All Text, All the Time?
Living in plain text. Or not?
This was originally published on my blog. I’ve revised and reposted it here.
Many of the smartest people I know swear by a terminal-based, text-only workflow. They claim that Vim and tmux and Markdown and a terminal are all anyone ever needs in order to be productive. I love the idea and am fully equipped to live that way.
But it never works.
I’m comfortable in Vim and I’m learning to use tmux and I write most everything in Markdown. I can fly around in files and panes using only the keyboard and I find there’s nothing like Vim for the sheer pleasure of editing text. It’s all pretty awesome. But let’s be honest, unless text is the only thing you’re dealing with, it’s also rather limited.
Viewing a directory listing of text files, no matter how consistently named just isn’t that useful to me compared to something like an outline of rich text notes in Tinderbox or a notebook full of text and images and PDFs in Evernote. Even a list of notes in nvAlt is better.

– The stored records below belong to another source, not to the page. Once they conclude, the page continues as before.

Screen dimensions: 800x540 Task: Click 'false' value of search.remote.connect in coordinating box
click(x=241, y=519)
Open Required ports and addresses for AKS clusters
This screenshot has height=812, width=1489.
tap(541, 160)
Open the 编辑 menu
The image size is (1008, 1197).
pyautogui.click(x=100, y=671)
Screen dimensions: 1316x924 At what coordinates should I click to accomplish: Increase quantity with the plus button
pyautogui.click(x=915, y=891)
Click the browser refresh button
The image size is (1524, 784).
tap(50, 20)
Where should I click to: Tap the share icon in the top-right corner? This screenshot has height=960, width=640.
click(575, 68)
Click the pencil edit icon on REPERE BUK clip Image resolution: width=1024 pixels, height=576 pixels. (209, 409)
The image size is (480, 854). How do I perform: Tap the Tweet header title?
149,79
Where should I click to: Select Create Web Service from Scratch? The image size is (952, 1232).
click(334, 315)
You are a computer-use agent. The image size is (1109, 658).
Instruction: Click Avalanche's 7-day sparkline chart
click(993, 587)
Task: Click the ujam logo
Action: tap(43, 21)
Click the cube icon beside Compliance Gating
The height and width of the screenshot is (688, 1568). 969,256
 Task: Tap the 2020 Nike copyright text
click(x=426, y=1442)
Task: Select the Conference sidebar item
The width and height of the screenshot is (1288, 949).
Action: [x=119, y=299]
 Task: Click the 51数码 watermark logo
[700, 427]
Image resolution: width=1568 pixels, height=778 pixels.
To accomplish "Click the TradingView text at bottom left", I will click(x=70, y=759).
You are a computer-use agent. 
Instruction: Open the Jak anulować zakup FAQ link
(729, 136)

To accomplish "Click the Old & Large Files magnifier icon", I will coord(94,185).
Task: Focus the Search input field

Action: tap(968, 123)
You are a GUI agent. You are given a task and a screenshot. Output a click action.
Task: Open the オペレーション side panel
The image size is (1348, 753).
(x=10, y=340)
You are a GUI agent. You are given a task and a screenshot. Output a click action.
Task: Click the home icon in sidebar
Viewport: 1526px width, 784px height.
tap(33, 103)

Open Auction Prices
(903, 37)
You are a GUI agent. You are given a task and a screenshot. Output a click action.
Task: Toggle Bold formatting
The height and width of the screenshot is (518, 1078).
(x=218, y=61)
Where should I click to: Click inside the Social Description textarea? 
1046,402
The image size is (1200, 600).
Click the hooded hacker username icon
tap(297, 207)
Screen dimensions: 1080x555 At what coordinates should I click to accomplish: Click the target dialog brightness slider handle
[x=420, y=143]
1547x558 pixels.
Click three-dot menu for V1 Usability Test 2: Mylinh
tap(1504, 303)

Writing anything of substance in Vim, no matter how tweaked out my .vimrc gets, is never as smooth and comfortable as I’d like. Invariably, I get lazy and go back to writing in something like Ulysses. At least it’s not Word, right?
With a text-only workflow in a terminal, I feel that I have to do too much of the work. I either have to remember too many arcane key commands (both the commands and that the commands are available) or I have to write something to do the work for me and wrap it up nicely. I’d rather just start writing.
Where does that leave me, text-wise? Unfortunately the jury is out, but right now I’m in sort of a middle ground of using text files but managing and writing them in fancy tools. I still create a lot of text files, formatted using Markdown2, but when writing anything more than a quick note, I use Ulysses or Tinderbox. I always have an iTerm/tmux window open for when I need a terminal: making quick text file edits, managing todos using taskwarrior, etc. I think it’s a pretty nice mix of both worlds.
So while I’m not ready to commit to all-text-all-the-time in a terminal, I can still reap many of the benefits without working too hard.